Street families are a common sight in major towns in most African countries.

Hundreds of young people leave home to live on the streets for varied reasons such as poverty and dysfunctional family units.

But in the Kenyan town of Eldoret, some young people actually choose to live on the streets and there is a price they have to pay for that.

The girls for instance are taken through a sort of initiation rite during which charcoal mixed with oil is rubbed on their face and arms.

“When a new girl joins us as a member, she has to be initiated,” explained John Wafula, leader of the Eldoret street boys.

“We have our medicine which is a paint applied on the face. Whoever paints your face becomes your man. You are not expected to part ways with him because he initiated you,” he added.

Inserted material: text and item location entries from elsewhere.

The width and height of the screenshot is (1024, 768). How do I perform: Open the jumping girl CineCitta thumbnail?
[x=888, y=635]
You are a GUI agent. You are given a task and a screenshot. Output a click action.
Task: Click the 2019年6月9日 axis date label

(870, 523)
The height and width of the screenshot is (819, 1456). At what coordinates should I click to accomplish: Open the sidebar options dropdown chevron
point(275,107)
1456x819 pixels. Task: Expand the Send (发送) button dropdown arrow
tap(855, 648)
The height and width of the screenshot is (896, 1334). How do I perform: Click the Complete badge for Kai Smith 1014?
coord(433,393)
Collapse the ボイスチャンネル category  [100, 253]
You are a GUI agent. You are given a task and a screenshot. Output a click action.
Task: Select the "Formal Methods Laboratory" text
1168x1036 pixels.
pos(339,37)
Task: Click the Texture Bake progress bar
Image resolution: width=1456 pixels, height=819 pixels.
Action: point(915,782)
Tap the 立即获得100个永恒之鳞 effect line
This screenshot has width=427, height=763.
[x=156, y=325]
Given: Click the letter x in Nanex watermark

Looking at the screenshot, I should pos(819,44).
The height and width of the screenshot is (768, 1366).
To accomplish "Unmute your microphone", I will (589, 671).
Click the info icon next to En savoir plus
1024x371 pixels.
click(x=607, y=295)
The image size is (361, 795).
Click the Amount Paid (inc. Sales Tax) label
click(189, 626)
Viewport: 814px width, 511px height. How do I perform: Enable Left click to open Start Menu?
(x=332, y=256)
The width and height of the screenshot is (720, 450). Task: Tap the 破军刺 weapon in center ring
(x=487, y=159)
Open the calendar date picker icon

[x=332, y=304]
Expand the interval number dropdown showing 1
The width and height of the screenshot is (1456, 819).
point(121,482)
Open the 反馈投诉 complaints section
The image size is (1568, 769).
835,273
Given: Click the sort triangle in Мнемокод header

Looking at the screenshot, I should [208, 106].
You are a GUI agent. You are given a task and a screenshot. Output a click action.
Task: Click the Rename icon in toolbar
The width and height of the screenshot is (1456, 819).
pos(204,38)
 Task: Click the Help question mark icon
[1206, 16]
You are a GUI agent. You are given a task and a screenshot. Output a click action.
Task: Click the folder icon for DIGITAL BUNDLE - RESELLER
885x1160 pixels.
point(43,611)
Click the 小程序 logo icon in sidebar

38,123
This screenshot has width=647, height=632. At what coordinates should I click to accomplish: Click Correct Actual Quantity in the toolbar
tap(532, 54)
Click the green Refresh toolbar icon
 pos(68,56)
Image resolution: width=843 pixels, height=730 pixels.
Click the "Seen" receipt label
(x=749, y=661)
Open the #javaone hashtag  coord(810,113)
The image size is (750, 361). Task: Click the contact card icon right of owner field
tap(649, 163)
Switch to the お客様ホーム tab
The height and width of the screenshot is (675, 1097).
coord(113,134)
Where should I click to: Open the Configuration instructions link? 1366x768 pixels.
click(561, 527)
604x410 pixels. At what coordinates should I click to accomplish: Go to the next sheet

The ceremony does not end with just the application of the ‘medicine’ John Wafula speaks of. It includes the girl having sex with the boy or man who initiated her.

Caroline Chemutai volunteered to join the so-called street family. She told Africanews: “When I … requested to join this group, he said I had to fulfill some conditions before I get accepted. Now that I am a member, I trust my man. I will stand by him in all challenges even when we lack where to sleep”.

Once the initiation ceremony is done and the pairing firmed up, the girl must go ahead to ‘consumate’ the relationship.

“If you do not co-operate, we gang-rape you. We treat you like a military truck that is used by all soldiers,” Wafula explained the punishment meted out to girls who decide not to finalise the process.

The pairing, apart from being sexual, is also meant to offer protection to the girls as living on the street could expose them to danger.

Alex Mania, one of the Eldoret Street Boys said he would “fight off” or “kill” any man he caught “messing with my woman”.

He explains that since he has initiated the girl, she becomes his own.

The police in Eldoret however say they have not had any complaint of rape from any member of the street family.

Divisional Police Commander for Eldoret East, Nelson Taliti told Africanews that “as far as I’m concerned we’ve never had any rape case being reported by street families and if it is happening maybe they conceal to the best reason known to themselves”.

The ladies who have gone through this process however do not see anything wrong with it since they consider it a small price to pay.